Rhymes With Rich

MEREDITH BROOKS HAS WRITTEN A happy little song called ""Bitch.'' She hopes the song - a post-feminist celebration of moodiness - will strip the word of ""its negative meaning by owning it.'' It probably won't. But it will sell albums: ""Bitch'' has flooded radio, and Brooks's first solo album, Blurring the Edges, just debuted at No. 25 in Billboard.
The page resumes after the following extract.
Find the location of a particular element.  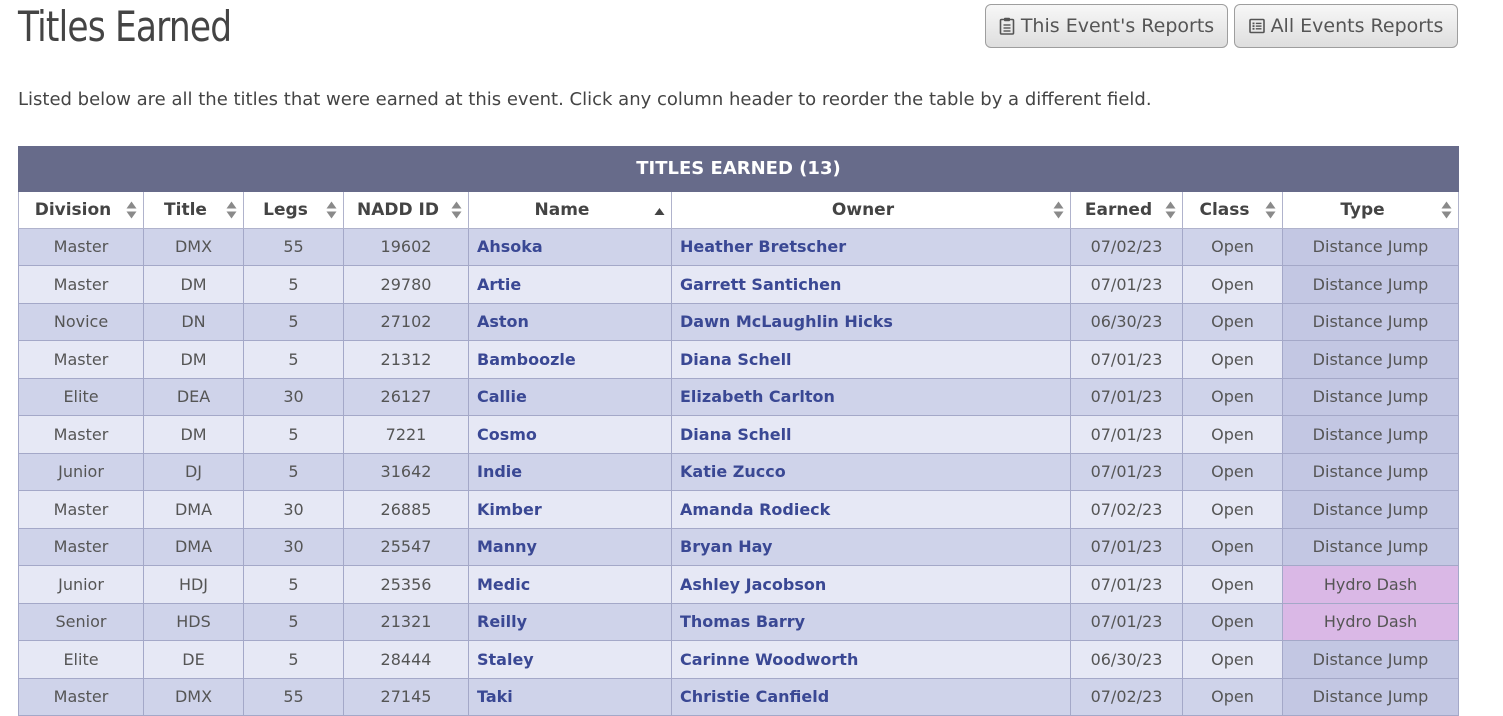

If you let her, the thirtyish songwriter will sweetly ramble on about being earth-friendly and taking care of our children. But her long hair, willowy figure and spirited anthems of female self-empowerment have invited many comparisons to screech queen Alanis Morissette - too many. ""I don't find any similarities,'' she insists. ""My whole album is about resurrection. I don't know what her album is about.'' For the record, Brooks is not angry, and she doesn't hate men. She's more of a Cosmo girl - upbeat and proudly feminine, with politics you don't want to examine too closely. ""I'm a bitch, I'm a tease/I'm a goddess on my knees,'' she sings. ""So take me as I am/This may mean you'll have to be a stronger man.''

Brooks grew up in Corvallis, Ore., and has lived off singing and songwriting since graduating from high school at 15. Her pop spiritualism found her out of sorts with the music scene. ""I didn't find a niche in grunge,'' she says. ""Nobody was interested in my style because it was too hopeful. But people get tired of being hopeless.'' One of a handful of female lead guitarists, Brooks knows just how to hit a perfect hook - which helps overshadow some of her more unsubtle lyrics. But who cares about subtlety? It's her unabashed cheer - over any attempt to play it cool - that makes her songs so winning.